- Dataset entries:

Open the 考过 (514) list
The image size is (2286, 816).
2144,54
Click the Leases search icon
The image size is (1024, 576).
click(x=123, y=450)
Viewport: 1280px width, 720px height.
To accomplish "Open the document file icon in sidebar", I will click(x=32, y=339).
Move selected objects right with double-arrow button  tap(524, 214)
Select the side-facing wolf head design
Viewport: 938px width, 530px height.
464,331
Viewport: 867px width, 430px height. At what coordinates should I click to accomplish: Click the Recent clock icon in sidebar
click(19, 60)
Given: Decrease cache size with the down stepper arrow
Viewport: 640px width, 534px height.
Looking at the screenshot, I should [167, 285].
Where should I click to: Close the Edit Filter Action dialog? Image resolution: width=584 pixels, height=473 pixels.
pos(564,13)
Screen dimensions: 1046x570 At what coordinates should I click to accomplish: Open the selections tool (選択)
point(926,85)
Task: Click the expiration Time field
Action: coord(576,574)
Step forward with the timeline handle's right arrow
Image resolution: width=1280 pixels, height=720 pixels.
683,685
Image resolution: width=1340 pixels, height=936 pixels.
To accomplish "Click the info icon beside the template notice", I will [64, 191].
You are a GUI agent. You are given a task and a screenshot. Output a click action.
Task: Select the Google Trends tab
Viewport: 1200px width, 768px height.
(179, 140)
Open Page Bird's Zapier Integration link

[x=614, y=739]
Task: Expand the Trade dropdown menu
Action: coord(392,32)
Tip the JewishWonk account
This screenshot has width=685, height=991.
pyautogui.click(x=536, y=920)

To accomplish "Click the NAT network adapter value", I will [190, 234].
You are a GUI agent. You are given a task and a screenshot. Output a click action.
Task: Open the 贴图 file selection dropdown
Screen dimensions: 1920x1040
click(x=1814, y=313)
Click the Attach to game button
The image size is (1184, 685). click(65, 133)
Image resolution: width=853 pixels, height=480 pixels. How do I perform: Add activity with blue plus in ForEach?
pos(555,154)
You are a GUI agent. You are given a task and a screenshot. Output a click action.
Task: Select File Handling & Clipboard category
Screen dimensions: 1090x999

- Exercise directions: Only the lines with "will" are needed; find them in the records and copy each one.

- Output for this task:
To accomplish "Open the document file icon in sidebar", I will click(x=32, y=339).
To accomplish "Click the info icon beside the template notice", I will [64, 191].
To accomplish "Click the NAT network adapter value", I will [190, 234].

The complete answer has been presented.